## DOCUMENT SECTION
Healthy Relationships

The relationships in your life can anchor you through some rough storms that you encounter, like health woes or career turmoil. When you have solid relationships with your parents, siblings, spouse or partner and children – as well as friends and co-workers, it helps you feel content with everyday living.


Parents and Siblings


Relatives are perhaps the hardest relationships for us to manage – if they’re in turmoil. Instead of being able to cut ties with these people, they’re family – so it’s harder to remove any negative influences you might encounter.


When parent or sibling discourse is part of your life, you need to learn how to set boundaries so that you can live the best life possible. That doesn’t mean you have to slam the door shut on that person forever, but instead learn to empower yourself in relation to their demands.


Maybe you don’t even have a terribly strained relationship with these individuals. If you feel guilt for a lack of communication, then try to map out a schedule when you can reconnect with them on a regular basis.


That may mean a weekly phone call – or better yet – a Skype call where you can see each other! Or maybe it’s a weekly or monthly lunch or dinner where the family can meet up and share what’s going in their lives.


Spouse or Partner


Your spouse or partner should be a support beam for you – and vice versa. You both should be able to vent frustrations to one another without zapping the other person of their self-esteem or their own happiness.


Likewise, you should be able to share every moment of your best life – and it’s important that the two of you have things in common where your activities and interests cross paths.

## AVAILABLE DATA
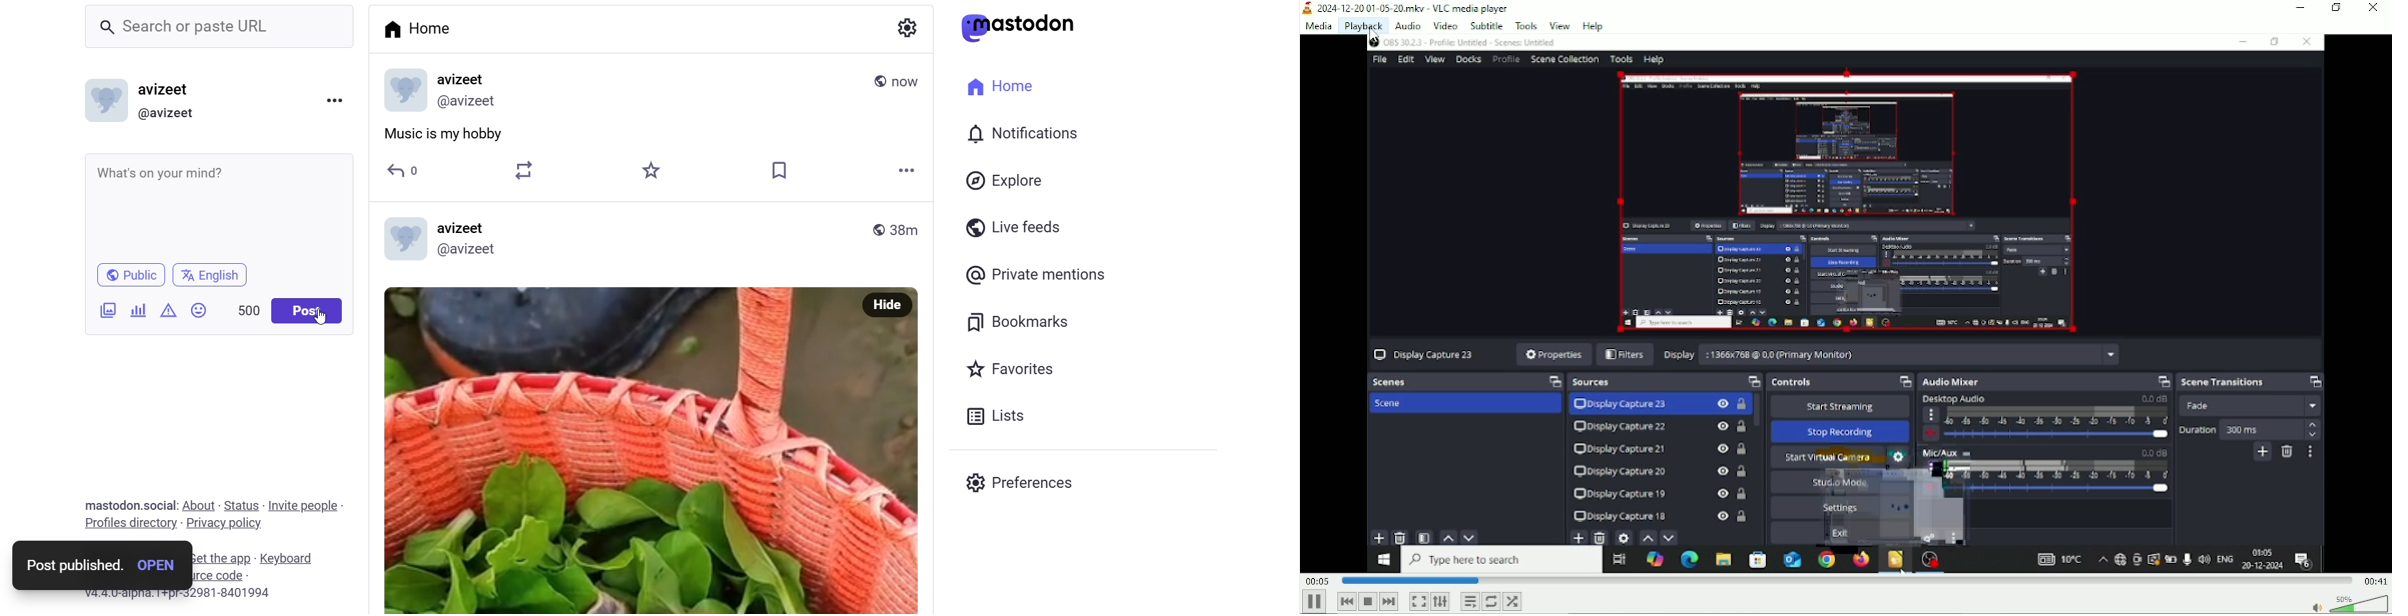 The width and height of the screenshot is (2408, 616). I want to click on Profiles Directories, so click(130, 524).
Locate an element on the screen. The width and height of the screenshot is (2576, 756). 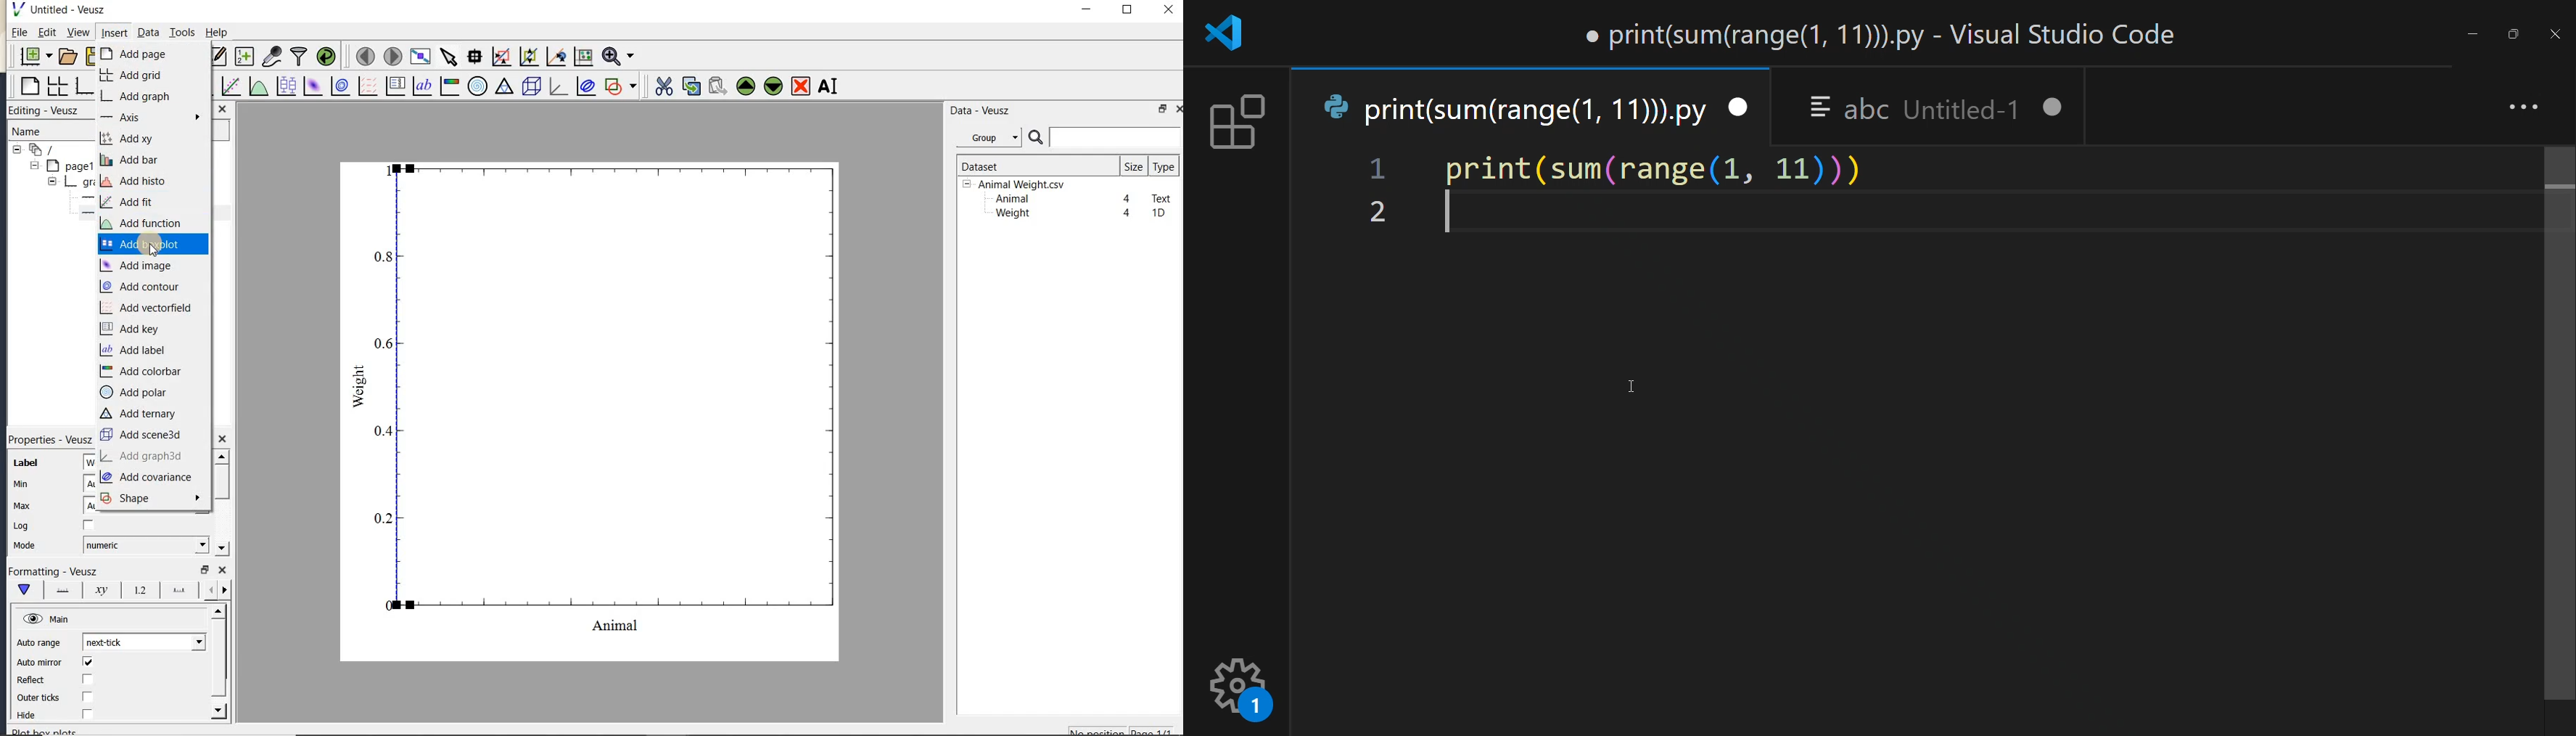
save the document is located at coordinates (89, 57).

## EXERCISE
Please carry the piece on healthy relationships further, starting right after its last sentence.

## SOLVED EXERCISE
It doesn’t have to be identical, but you should both be willing to do something the other person enjoys periodically. And make sure you give each other the space everyone needs as they grow into adulthood.


You shouldn’t have to keep tabs on someone (or have that done to yourself). If there’s a high level of distrust, then it won’t make for a good relationship over time.


The best thing you can do for yourself is analyze whether or not your current relationship is thriving. If you don’t feel it is, look to see if you think it has potential for repair.


There are certain books, such as the 5 Love Languages by Gary Chapman, which might help you meet each other’s needs. If you try various methods to salvage your relationship and it’s not working, then you might have to make the difficult decision to move on without that person in your life.


If you don’t, and you let a stagnant relationship ruin each and every day, you will see it seeping into other areas of your life – and nobody should live that way.




The relationship you have with your children is unlike any other. There’s an unconditional love that supersedes all else in life. But it has to be nurtured and tended to, or problems will arise.


Kids need attention – one on one and as a family unit. They want to feel safe, loved and proud. Make sure you have a relationship with the other parent that is amicable.


This kind of communication provides a safe environment for the kids. When you’re yelling at each other and slamming doors or threatening divorce, it causes a great deal of emotional turmoil on your offspring.


Make sure the kids feel they can come to you about anything. Open up discussions more than just asking, “How was school?” You don’t want “fine” as an answer – you want to know the good and the bad emotions they’re feeling when they walk in the door, so you can help them handle it.


Many parents are in such a rush every day – from the time you wake the kids up, to after school when activities are pursued, and on to homework, dinner and bedtime.


Take time each day to lovingly and gently show your kids you care. Don’t yell “Get up!” at them in the morning. Sit down on their bed, pat their back gently and say, “Good morning!”


Eat dinner together at night and talk about each other’s days. Tuck the kids in and let them fall asleep feeling loved and safe. These small moments are the things that give your children a solid foundation in life – and it helps you feel good about yourself as a parent, too.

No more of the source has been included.